When Gulf News asked about the furore among US foreign service staffers regarding this move, Satterfield said the question amounted to “editorialising”, adding that the foreign service “executes US policy”.
The Arab League has asked Trump to reverse his decision, but the diplomat emphatically said the answer was ‘no’. “The decision stands. The president believes this is the right step at the right moment. It is US policy.”
Asked what the impact would be of Palestinian President Mahmoud Abbas’s decision to not meet US Vice President Mike Pence during his visit to the region, Satterfield referred the questioner to Pence’s office, but added: “Only through dialogue, exchanges, and inclusion … can we move forward.”
Defending the president’s position, he said it was a recognition of realities, adding that he hoped world leaders understood what was said. “Our intent is to help create a process in which Israelis and Palestinians can hope to look for a new future.
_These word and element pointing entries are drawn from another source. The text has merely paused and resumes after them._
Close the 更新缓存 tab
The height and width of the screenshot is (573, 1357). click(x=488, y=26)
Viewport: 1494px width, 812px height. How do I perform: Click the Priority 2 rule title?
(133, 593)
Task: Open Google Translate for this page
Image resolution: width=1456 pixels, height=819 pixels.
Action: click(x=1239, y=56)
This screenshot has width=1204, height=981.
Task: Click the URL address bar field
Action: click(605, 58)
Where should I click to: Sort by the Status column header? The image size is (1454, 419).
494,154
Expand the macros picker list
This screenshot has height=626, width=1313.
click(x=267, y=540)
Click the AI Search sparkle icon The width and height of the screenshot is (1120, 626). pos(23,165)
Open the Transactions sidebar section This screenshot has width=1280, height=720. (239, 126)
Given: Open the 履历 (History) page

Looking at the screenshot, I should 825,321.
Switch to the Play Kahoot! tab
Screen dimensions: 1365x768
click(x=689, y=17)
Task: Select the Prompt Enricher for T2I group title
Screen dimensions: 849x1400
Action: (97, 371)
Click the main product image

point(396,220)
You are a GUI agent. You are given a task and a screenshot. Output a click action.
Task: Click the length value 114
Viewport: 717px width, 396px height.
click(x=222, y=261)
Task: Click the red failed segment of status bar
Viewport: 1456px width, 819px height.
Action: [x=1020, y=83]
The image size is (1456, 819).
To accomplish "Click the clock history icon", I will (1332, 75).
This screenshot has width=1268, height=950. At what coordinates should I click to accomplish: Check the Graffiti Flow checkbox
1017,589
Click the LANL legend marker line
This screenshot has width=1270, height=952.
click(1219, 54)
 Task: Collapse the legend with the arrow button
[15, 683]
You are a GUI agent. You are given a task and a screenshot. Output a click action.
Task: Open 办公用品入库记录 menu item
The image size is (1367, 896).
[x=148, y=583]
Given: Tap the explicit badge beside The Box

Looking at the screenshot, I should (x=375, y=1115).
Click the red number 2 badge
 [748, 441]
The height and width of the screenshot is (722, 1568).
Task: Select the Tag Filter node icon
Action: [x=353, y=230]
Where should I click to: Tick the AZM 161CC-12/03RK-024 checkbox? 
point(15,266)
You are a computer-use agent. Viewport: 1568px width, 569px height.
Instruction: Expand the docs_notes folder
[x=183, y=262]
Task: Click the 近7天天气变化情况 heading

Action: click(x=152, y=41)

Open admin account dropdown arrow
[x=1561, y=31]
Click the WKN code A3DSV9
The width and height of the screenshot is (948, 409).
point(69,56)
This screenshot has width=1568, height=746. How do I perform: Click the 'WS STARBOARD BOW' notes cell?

The president recognised [occupied] Jerusalem as Israel’s capital, without commenting on specific geographic limits.”
On the new peace plan, the so-called ‘deal of the century’, Satterfield said the US hoped to move forward “at a point in the new year and details will await roll-out”.
Asked when the embassy will be relocated from Tel Aviv to occupied Jerusalem, he said, “Designing and opening an embassy anywhere in the world takes years.”